● Instructions for the task
The full set of entries must be copied exactly.
Segment Start: Source material
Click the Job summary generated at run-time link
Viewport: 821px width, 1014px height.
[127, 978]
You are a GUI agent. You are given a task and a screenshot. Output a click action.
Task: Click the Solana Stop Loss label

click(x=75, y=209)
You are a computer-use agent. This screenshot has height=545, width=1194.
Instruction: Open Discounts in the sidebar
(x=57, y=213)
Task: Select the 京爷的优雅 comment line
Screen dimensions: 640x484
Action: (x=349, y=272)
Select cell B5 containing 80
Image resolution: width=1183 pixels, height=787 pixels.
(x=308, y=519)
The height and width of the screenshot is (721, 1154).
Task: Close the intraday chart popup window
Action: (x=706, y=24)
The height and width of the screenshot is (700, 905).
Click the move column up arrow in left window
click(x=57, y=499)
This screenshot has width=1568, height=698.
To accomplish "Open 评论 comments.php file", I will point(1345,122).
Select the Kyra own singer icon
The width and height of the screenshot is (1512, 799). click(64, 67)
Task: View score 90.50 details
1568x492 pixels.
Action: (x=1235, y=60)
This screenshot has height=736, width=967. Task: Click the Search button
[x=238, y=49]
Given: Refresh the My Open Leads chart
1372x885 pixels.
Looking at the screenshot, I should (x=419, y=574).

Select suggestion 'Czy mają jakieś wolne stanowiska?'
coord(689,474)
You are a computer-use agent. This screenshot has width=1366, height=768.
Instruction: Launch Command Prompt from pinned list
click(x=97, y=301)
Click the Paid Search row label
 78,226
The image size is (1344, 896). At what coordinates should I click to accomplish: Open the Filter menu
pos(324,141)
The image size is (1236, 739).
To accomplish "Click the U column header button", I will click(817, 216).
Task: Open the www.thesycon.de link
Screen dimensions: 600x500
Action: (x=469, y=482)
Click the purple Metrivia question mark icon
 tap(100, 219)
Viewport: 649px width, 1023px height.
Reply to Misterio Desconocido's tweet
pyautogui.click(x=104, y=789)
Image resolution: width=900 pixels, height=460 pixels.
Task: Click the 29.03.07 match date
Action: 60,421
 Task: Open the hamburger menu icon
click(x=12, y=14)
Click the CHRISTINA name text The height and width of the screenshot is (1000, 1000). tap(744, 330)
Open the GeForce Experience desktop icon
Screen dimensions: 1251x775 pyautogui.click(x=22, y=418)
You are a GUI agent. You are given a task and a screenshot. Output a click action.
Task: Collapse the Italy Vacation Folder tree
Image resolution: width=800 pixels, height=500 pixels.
Segment End: Source material
● Answer to this problem
Click the Job summary generated at run-time link
Viewport: 821px width, 1014px height.
[127, 978]
You are a GUI agent. You are given a task and a screenshot. Output a click action.
Task: Click the Solana Stop Loss label

click(x=75, y=209)
You are a computer-use agent. This screenshot has height=545, width=1194.
Instruction: Open Discounts in the sidebar
(x=57, y=213)
Task: Select the 京爷的优雅 comment line
Screen dimensions: 640x484
Action: (x=349, y=272)
Select cell B5 containing 80
Image resolution: width=1183 pixels, height=787 pixels.
(x=308, y=519)
The height and width of the screenshot is (721, 1154).
Task: Close the intraday chart popup window
Action: (x=706, y=24)
The height and width of the screenshot is (700, 905).
Click the move column up arrow in left window
click(x=57, y=499)
This screenshot has width=1568, height=698.
To accomplish "Open 评论 comments.php file", I will point(1345,122).
Select the Kyra own singer icon
The width and height of the screenshot is (1512, 799). click(64, 67)
Task: View score 90.50 details
1568x492 pixels.
Action: (x=1235, y=60)
This screenshot has height=736, width=967. Task: Click the Search button
[x=238, y=49]
Given: Refresh the My Open Leads chart
1372x885 pixels.
Looking at the screenshot, I should (x=419, y=574).

Select suggestion 'Czy mają jakieś wolne stanowiska?'
coord(689,474)
You are a computer-use agent. This screenshot has width=1366, height=768.
Instruction: Launch Command Prompt from pinned list
click(x=97, y=301)
Click the Paid Search row label
 78,226
The image size is (1344, 896). At what coordinates should I click to accomplish: Open the Filter menu
pos(324,141)
The image size is (1236, 739).
To accomplish "Click the U column header button", I will click(817, 216).
Task: Open the www.thesycon.de link
Screen dimensions: 600x500
Action: (x=469, y=482)
Click the purple Metrivia question mark icon
 tap(100, 219)
Viewport: 649px width, 1023px height.
Reply to Misterio Desconocido's tweet
pyautogui.click(x=104, y=789)
Image resolution: width=900 pixels, height=460 pixels.
Task: Click the 29.03.07 match date
Action: 60,421
 Task: Open the hamburger menu icon
click(x=12, y=14)
Click the CHRISTINA name text The height and width of the screenshot is (1000, 1000). tap(744, 330)
Open the GeForce Experience desktop icon
Screen dimensions: 1251x775 pyautogui.click(x=22, y=418)
You are a GUI agent. You are given a task and a screenshot. Output a click action.
Task: Collapse the Italy Vacation Folder tree
Image resolution: width=800 pixels, height=500 pixels.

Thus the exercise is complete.